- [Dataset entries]
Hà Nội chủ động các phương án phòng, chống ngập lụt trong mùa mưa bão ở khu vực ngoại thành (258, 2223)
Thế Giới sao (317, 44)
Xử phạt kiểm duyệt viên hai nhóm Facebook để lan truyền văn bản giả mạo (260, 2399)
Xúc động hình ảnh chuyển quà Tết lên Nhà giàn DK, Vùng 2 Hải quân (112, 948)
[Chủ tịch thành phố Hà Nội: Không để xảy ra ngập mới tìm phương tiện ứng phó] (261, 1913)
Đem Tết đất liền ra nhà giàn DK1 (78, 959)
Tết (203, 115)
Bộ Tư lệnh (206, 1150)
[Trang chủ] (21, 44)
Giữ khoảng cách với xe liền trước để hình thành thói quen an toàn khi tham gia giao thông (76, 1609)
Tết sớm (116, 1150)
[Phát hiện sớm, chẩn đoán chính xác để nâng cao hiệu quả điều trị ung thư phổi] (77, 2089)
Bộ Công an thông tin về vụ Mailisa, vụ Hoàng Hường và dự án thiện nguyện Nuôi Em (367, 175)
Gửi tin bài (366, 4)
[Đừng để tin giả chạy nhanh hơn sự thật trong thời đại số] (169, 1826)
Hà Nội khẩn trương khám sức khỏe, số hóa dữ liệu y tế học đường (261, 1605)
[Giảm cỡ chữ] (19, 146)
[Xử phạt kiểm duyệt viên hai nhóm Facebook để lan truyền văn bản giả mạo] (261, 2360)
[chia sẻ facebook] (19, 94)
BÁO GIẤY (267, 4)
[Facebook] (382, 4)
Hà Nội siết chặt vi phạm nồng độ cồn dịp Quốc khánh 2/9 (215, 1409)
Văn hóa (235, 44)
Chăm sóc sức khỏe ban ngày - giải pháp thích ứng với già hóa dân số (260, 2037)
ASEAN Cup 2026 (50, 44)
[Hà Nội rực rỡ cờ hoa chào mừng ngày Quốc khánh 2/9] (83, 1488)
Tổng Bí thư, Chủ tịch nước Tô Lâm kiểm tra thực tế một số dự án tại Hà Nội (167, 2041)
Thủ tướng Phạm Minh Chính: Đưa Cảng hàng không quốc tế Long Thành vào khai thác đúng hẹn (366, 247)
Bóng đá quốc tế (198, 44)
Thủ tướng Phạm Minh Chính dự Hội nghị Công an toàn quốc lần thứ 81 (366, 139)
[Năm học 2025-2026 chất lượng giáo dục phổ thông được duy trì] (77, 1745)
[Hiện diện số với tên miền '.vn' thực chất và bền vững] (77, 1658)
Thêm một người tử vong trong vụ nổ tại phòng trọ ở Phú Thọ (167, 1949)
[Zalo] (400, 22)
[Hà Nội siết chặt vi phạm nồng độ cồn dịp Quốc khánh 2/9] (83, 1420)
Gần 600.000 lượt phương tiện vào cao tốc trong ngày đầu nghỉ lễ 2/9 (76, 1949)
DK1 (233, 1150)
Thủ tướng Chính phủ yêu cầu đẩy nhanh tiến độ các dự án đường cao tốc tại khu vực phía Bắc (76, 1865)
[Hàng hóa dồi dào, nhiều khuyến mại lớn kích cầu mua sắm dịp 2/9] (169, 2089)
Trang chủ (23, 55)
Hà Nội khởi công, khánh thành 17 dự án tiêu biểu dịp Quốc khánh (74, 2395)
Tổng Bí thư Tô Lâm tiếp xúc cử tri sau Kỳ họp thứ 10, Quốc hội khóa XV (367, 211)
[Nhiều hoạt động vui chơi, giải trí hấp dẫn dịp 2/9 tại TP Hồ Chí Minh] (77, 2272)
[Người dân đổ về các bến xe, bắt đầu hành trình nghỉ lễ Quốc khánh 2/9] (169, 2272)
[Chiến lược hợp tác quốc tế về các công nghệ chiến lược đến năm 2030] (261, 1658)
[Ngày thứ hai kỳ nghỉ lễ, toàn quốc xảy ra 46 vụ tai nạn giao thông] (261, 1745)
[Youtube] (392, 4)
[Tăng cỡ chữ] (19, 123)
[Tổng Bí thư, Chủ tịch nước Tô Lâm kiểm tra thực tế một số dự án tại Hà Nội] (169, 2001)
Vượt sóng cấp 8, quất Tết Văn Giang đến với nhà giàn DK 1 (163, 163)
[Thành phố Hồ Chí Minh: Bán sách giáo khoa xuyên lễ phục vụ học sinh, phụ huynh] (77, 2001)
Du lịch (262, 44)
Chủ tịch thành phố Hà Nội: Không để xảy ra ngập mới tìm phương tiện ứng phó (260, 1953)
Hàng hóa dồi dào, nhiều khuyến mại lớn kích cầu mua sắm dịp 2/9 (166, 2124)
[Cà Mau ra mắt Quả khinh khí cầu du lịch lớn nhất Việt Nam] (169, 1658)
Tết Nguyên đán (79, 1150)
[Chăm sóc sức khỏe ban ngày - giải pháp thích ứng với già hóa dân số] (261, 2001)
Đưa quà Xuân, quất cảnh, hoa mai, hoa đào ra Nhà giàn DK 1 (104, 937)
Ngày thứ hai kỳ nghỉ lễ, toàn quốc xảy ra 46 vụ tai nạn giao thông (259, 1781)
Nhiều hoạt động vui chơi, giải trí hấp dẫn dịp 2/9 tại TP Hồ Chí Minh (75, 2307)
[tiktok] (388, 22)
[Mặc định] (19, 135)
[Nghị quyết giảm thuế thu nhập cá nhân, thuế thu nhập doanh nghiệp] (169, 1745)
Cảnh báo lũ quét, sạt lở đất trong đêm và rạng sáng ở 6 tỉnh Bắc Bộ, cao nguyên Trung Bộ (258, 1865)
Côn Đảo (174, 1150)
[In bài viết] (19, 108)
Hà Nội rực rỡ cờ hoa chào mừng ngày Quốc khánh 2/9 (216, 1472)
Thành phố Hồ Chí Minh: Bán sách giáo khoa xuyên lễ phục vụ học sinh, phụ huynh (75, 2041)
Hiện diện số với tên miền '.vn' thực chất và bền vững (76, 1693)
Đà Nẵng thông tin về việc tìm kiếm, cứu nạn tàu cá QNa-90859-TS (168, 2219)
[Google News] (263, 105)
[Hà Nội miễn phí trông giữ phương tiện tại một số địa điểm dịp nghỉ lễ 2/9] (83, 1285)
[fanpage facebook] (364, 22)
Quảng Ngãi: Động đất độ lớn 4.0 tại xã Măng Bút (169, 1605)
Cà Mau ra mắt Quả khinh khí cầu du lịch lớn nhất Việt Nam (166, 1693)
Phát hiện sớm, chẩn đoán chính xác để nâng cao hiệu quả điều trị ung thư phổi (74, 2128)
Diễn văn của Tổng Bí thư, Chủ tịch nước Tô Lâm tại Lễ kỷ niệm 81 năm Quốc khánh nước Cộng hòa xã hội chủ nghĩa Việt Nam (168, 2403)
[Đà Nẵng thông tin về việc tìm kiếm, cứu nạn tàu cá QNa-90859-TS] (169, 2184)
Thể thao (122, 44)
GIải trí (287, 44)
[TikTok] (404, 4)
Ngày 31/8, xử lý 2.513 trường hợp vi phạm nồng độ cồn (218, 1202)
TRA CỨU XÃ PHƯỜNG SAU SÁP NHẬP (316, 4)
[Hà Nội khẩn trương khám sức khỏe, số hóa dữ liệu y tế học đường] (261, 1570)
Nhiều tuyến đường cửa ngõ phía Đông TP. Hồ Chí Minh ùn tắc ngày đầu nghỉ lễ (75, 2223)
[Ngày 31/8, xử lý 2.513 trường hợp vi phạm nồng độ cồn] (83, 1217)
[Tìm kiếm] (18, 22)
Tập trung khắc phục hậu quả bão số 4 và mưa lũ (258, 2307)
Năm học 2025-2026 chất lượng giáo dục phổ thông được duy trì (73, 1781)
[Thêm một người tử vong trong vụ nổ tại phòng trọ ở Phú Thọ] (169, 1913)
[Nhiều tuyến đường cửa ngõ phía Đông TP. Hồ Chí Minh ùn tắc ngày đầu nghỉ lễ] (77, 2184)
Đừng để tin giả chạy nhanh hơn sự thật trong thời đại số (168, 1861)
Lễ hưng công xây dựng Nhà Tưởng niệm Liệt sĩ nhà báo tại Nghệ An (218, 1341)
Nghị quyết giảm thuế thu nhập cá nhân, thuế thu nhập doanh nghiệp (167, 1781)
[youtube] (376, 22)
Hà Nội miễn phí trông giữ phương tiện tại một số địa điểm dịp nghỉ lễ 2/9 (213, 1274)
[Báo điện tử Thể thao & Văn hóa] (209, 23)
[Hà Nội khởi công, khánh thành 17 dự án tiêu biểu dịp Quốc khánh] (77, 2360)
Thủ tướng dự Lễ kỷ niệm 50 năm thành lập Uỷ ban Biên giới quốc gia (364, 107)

- [What the exercise asks]
From the records above, print only the lines between the one holding "[Zalo] (400, 22)" and the one holding "Trang chủ (23, 55)", inclusive, exactly as they stand.

- [Exercise result]
[Zalo] (400, 22)
[Hà Nội siết chặt vi phạm nồng độ cồn dịp Quốc khánh 2/9] (83, 1420)
Gần 600.000 lượt phương tiện vào cao tốc trong ngày đầu nghỉ lễ 2/9 (76, 1949)
DK1 (233, 1150)
Thủ tướng Chính phủ yêu cầu đẩy nhanh tiến độ các dự án đường cao tốc tại khu vực phía Bắc (76, 1865)
[Hàng hóa dồi dào, nhiều khuyến mại lớn kích cầu mua sắm dịp 2/9] (169, 2089)
Trang chủ (23, 55)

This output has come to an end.